Scroll untuk membaca artikel
Hernawan | Sherly Azizah
Ilustrasi palu persidangan (pexels/Sora Shimazaki)

Korupsi di Indonesia itu ibarat acara sinetron, penuh drama, twist, dan ending yang membuat penonton gregetan. Kasus Harvey Moeis, si pengusaha tambang berduit yang membahayakan ratusan triliun tapi hanya dihukum 6,5 tahun, adalah salah satu episode paling bikin heran. Kalau ini bukan sindiran kehidupan nyata, apa lagi? Bayangkan saja, uang sebesar itu cukup untuk membeli pulau atau bahkan membuat negara sendiri. Tapi hukum kita cuma kasih dia "cuti panjang" di penjara.
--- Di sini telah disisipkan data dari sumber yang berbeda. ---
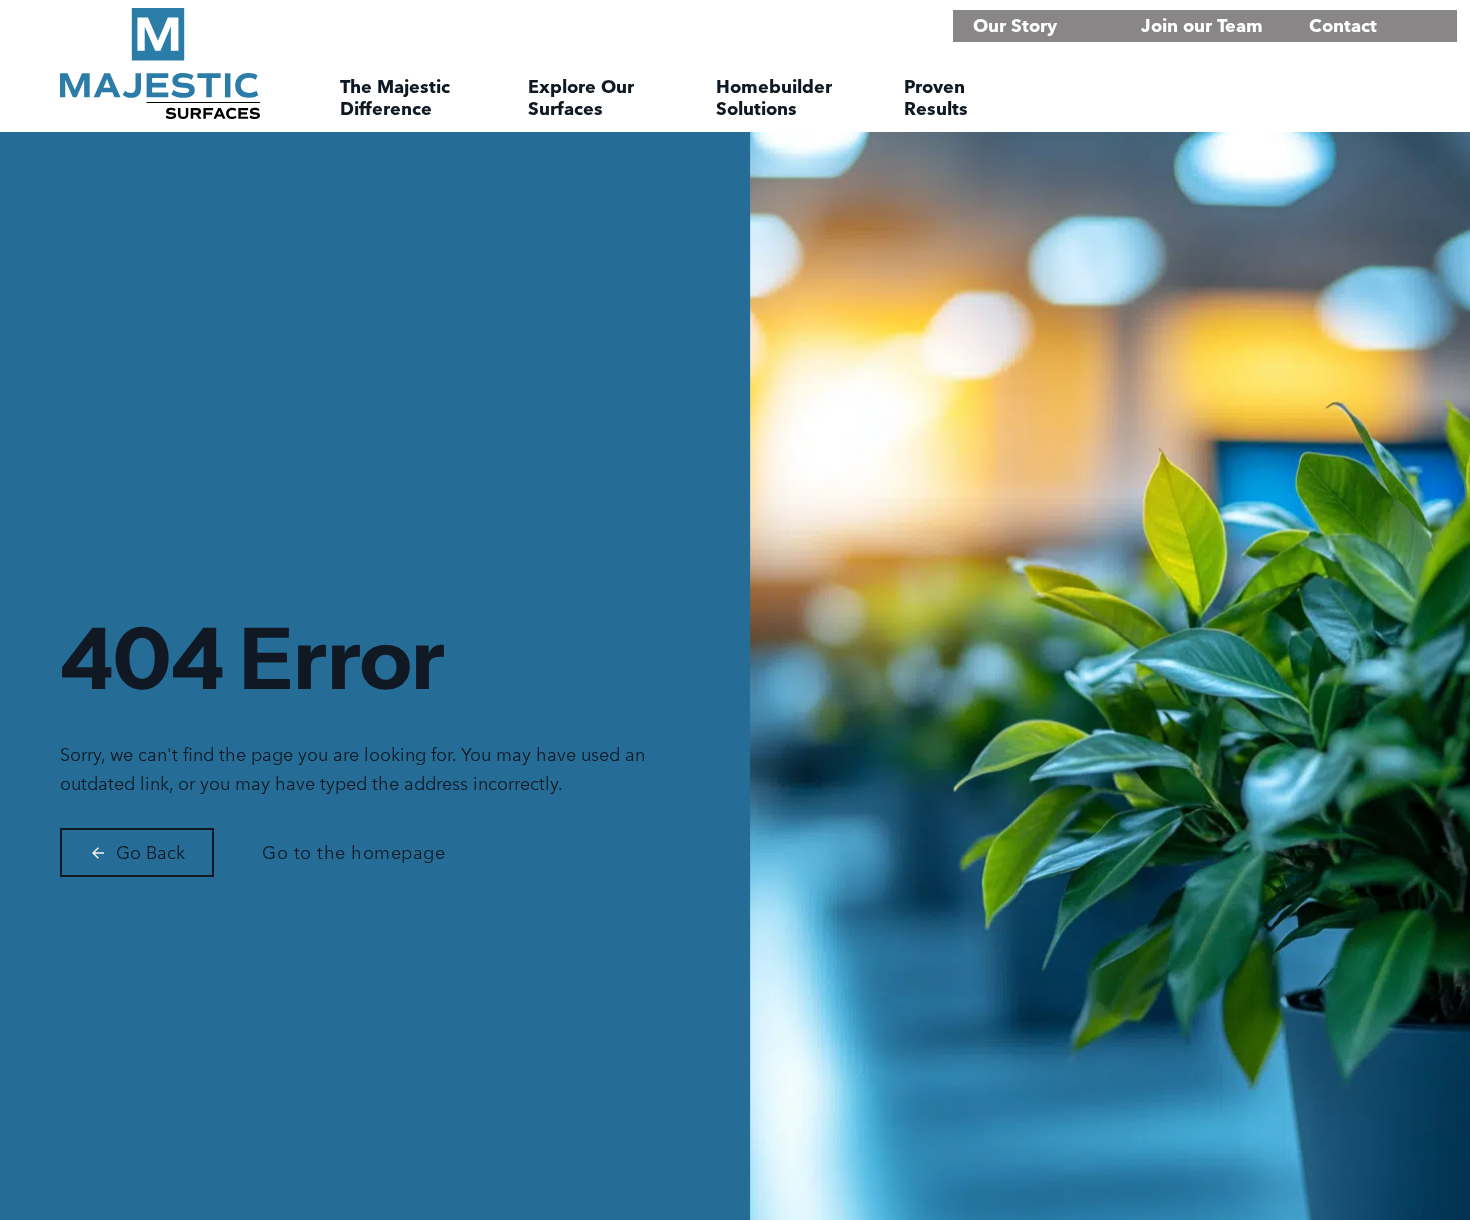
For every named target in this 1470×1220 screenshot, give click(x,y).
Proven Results (936, 98)
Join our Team (1202, 25)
Pertanyaan terbesar, apa yang salah dengan kalkulator keadilan kita? Kalau mencuri ayam aja bisa bikin orang miskin 7 tahun, kenapa mencuri uang negara dalam jumlah masif cuma dihargai 6,5 tahun? Apakah semakin besar angka korupsinya, semakin lunak hukumannya? Ini kayak diskon gede-gedean, cuma sayangnya bukan di mall, tapi di pengadilan.

Sistem hukum kita jelas perlu banyak introspeksi. Kasus Harvey Moeis ini menunjukkan betapa tidak adanya rasa keadilan bagi rakyat. Saat rakyat kecil mati-matian membayar pajak, para koruptor malah menjadi kucing-kucingan utama dengan hukum. Lebih menyakitkan lagi, ada kesan bahwa hukuman ini lebih mirip formalitas daripada bentuk penegakan hukum yang sebenarnya. Seakan-akan pesan yang ingin disampaikan adalah "Korupsi aja, asal pinter bagi hasil."
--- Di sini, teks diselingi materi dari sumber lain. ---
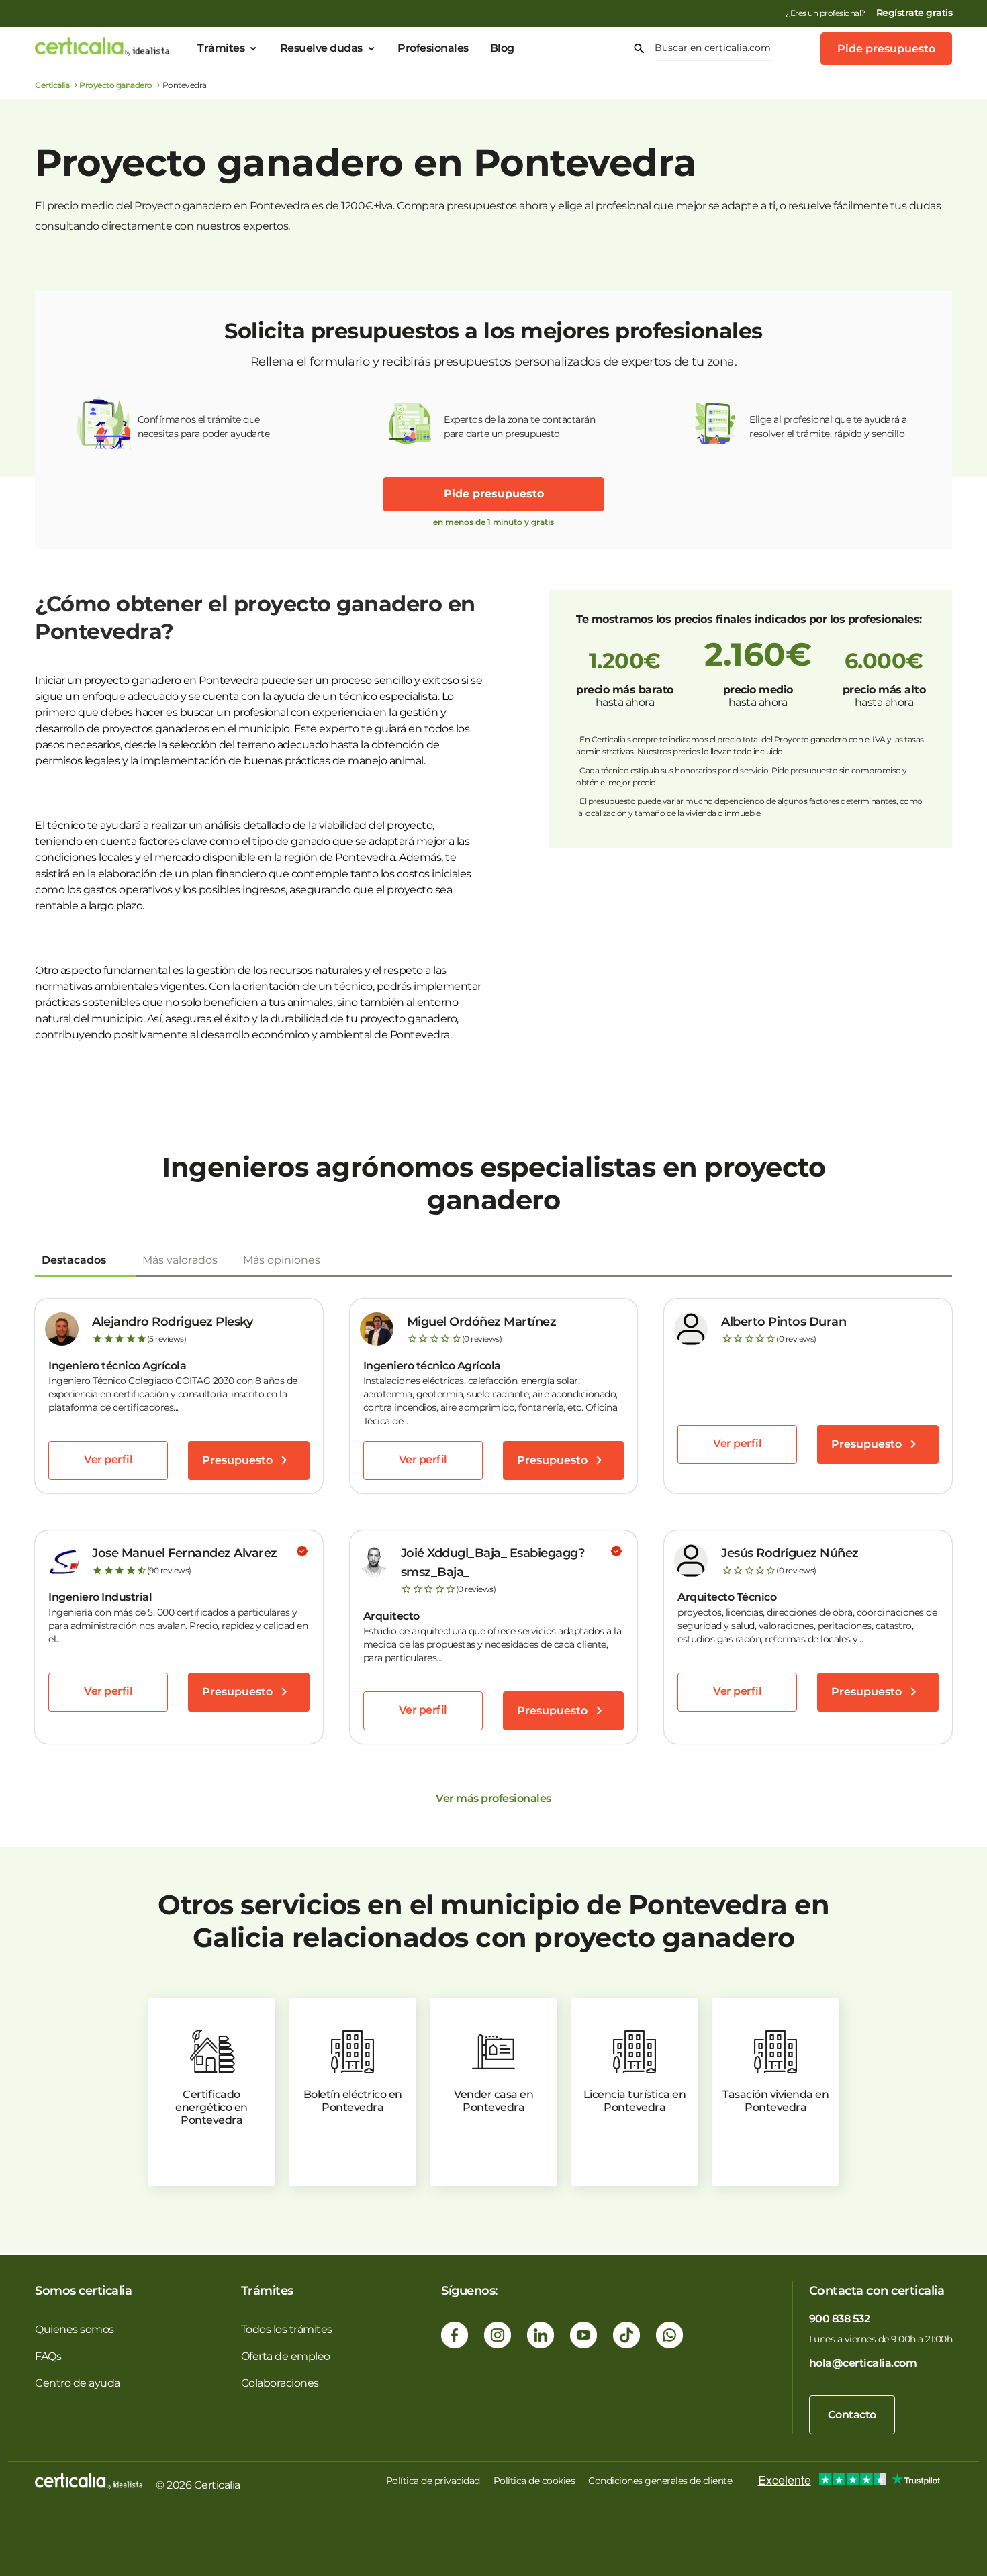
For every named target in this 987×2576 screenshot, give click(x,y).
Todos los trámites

Tapi, di balik ironi ini, ada pelajaran berharga bagi kita. Pertama, pentingnya transparansi dan akuntabilitas dalam penegakan hukum. Kedua, perlunya reformasi hukum yang benar-benar berpihak pada keadilan, bukan pada yang punya uang atau koneksi. Dan yang ketiga, sebagai warga negara, kita harus terus bersuara. Karena kalau kita diam, cerita sinetron macam ini akan terus tayang tanpa akhir.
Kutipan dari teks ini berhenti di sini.